What is the Multiple Choice Theory Test?
The first section of the overall theory test is the multiple choice questions. The test is presented on a computer with a touch screen monitor and mouse, a total of 50 questions are asked which may include an associated image or road sign.
Each question will have multiple choices for the answer, however some questions may require more than one selection, make sure you read each question thoroughly.
Before the test starts you will be given instructions on how the test works and have the option of a practice session to get to grips with the system. You can also navigate between the questions if you are unsure about a particular answer.
What is the Hazard Perception Test?
The second part of the theory test is the hazard perception test, which will begin shortly after the completion of the multiple choice questions.
The hazard perception test aims to test your competence and ability to recognize and respond to developing hazards that appear during everyday motoring by presenting 14 video clips to which you must click or touch the screen to identify a developing hazard.
Each video clip features every day road scenes from a drivers point of view looking through the front windscreen, in each clip will be at least one hazard to which you must click at the earliest moment to gain the highest score, remember only the timing of the click or touch is recorded, the position on screen is not relevant.
The maximum score per hazard is 5, with the score reducing to 1 as the hazard develops further and then a score of zero if the hazard develops thoroughly before it is identified. A total of 44 points out of a maximum of 75 must be scored to gain a pass, unlike the multiple choice questions you cannot review or skip your clips, you only have one choice per section.
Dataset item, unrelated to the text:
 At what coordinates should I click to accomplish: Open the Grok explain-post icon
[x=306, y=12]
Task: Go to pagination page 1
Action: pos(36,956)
Common questions on hazard perception test:
When should I click?
You should click the mouse or touch the screen whenever you see a potential hazard developing.
Do I lose a point if I click when there isn’t a hazard?
You do not lose any points for clicking when the hazard has not appeared. You might assume a certain scenario in the clip is a hazard but this may not be the section you are being tested on so remember to stay alert and click whenever you feel a hazard is developing.
Can I just keep clicking all the time in order to gain a high score on the hazard?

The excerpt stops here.